November 4, 2011
Authored by: Luke Lantta
It’s not uncommon for couples to divorce and remarry each other or separate and contemplate divorce but stay married. If a couple does reconcile, they probably want to make sure they review and clean-up any estate planning done during the separation or after the divorce but before the remarriage.
In Steffens v. Evans, a Florida Court of Appeals ruled that a wife waived all of her beneficial rights under her husband’s will by executing a post-nuptial agreement after the husband had executed his will.
On January 4, 2002, Jeffrey E. Steffens executed his last will and testament.
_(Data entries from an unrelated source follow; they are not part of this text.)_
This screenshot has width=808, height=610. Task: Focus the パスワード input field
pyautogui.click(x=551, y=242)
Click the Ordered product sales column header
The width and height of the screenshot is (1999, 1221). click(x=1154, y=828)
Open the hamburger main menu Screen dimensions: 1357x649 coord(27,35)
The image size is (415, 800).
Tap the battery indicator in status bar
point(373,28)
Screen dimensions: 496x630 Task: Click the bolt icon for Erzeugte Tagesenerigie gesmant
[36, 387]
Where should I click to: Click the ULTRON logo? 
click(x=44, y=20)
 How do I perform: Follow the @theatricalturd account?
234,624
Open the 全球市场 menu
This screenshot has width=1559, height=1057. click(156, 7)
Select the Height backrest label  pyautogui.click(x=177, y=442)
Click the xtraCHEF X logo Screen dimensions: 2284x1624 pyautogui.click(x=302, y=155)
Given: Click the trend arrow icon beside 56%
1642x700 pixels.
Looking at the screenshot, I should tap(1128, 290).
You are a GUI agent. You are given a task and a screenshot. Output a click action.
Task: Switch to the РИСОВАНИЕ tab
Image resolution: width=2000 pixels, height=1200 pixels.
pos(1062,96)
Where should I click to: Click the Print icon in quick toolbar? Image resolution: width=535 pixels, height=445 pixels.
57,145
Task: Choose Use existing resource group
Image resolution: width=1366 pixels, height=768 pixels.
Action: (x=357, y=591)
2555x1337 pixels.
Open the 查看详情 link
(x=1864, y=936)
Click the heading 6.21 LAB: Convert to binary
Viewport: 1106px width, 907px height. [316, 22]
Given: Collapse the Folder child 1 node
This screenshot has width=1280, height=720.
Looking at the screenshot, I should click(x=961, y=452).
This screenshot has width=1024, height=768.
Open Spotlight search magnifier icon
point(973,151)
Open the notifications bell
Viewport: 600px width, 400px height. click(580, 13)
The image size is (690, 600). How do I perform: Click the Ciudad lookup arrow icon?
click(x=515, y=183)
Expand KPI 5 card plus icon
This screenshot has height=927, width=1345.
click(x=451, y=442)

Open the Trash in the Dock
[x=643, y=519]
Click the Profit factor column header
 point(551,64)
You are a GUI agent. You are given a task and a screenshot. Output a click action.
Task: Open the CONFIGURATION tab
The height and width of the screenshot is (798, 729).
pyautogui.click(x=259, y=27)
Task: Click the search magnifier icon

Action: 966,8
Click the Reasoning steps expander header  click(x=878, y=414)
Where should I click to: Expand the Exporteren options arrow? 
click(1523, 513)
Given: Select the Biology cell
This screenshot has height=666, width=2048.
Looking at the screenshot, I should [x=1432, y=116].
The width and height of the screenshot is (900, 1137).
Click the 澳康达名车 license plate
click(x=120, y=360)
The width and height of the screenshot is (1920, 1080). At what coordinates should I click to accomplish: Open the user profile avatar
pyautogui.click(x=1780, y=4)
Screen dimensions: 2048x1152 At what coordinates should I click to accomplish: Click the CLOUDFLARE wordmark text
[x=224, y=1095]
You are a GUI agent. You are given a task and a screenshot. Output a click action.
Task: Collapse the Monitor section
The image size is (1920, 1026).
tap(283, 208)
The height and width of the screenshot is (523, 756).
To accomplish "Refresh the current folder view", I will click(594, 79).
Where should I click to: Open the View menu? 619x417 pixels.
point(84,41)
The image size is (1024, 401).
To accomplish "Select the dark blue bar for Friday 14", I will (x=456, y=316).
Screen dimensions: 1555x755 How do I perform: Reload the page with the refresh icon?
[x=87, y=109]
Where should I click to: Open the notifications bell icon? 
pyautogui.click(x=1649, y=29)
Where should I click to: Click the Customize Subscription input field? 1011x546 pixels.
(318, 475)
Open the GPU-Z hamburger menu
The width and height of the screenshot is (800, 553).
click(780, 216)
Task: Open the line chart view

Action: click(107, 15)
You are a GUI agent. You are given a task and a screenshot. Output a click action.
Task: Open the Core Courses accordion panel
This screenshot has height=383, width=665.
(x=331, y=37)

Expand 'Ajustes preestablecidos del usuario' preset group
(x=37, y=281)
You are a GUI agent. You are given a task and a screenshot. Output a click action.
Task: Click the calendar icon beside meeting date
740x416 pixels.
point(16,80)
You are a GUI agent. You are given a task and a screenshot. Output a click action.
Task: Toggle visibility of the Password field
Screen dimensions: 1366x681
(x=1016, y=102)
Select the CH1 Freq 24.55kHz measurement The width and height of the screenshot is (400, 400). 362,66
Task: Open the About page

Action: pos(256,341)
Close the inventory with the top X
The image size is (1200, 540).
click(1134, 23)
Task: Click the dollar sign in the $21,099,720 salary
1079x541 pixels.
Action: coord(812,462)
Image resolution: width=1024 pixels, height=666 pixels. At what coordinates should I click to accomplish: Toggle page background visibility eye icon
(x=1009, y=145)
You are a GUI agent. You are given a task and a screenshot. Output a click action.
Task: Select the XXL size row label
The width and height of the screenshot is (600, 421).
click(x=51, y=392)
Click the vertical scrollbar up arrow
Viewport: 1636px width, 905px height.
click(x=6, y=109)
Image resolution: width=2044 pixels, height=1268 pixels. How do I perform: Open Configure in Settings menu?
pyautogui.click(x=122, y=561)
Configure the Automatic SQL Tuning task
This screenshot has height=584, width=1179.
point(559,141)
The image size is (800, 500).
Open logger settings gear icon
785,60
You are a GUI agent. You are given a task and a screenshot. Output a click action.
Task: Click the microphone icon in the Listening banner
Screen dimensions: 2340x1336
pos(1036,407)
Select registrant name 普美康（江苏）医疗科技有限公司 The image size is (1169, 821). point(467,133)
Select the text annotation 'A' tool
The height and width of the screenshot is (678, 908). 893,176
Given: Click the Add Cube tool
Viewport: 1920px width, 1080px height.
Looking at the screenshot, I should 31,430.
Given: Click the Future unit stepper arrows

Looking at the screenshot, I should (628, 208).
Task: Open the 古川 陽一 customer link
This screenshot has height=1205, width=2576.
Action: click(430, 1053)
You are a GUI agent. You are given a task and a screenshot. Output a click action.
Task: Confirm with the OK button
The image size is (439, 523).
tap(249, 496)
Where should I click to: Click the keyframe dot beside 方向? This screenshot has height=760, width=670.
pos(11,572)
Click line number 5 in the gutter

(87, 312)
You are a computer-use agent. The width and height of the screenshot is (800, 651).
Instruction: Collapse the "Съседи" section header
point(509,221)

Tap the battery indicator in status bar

At the time he executed his will, Jeffrey was married to Andrea S. Steffens, and he named her as a substantial beneficiary of his estate. Some time after, Jeffrey and Andrea contemplated separating, and on June 6, 2007, they entered into a Post-Nuptial Agreement. When Jeffrey died almost two years later, however, Jeffrey and Andrea were still married.
Following Jeffrey’s death, Andrea filed a petition for administration. The probate court entered an order admitting the will to probate and appointing Andrea as the personal representative. Denise Evans, Jeffrey’s former wife, in her capacity as parent and natural guardian of Jeffrey’s minor children, filed a petition to determine beneficiaries, contending that the Post-Nuptial Agreement contained a broad, reciprocal waiver in which Andrea waived all rights to Jeffrey’s separate property and estate. The probate court agreed, and the court of appeals affirmed.
The Post-Nuptial Agreement between Jeffrey and Andrea closely tracked the applicable Florida statutory language regarding waiver of “all rights.”
Specifically, Florida Statutes Section 732.702(1) provides that a surviving spouse may waive his or her beneficial rights in the other’s estate and “[u]nless the waiver provides to the contrary, a waiver of ‘all rights,’ or equivalent language . . . is a waiver of all rights to elective share, intestate share, pretermitted share, homestead, exempt property, family allowance, and preference in appointment as personal representative of an intestate estate, by the waiving party in the property of the other and a renunciation by the waiving party of all benefits that would otherwise pass to the waiving party from the other by intestate succession or by the provisions of any will executed before the written contract, agreement, or waiver.”
The Post-Nuptial Agreement, in turn, provided that “[e]ach party freely and voluntarily irrevocably waives all rights in the earnings, property and estate of the other as well as any right to alimony, support or any other monetary relief in the event of a dissolution of marriage or death, except as specifically provided herein.” The Post-Nuptial Agreement also provided that “[e]xcept as otherwise specifically provided in this Agreement, each party waives, relinquishes and releases all right, title and interest and to any and all of the other party’s separate property to which each party may otherwise be entitled as the spouse of the other party, widow or widower, heir at law, next of kin or distributee, upon or by virtue of a termination of the marriage of the parties by death, divorce dissolution of marriage, annulment or other-wise.” What’s more, the Post-Nuptial Agreement actually cross-referenced the applicable statue: “The waiver contained herein is to be broadly construed pursuant to Section 732.702, Florida Statutes.”
Because Jeffrey’s 2002 will was executed before the parties’ 2007 Post-Nuptial Agreement, the Post-Nuptial Agreement waived any benefits that would have passed to Andrea under the 2002 will.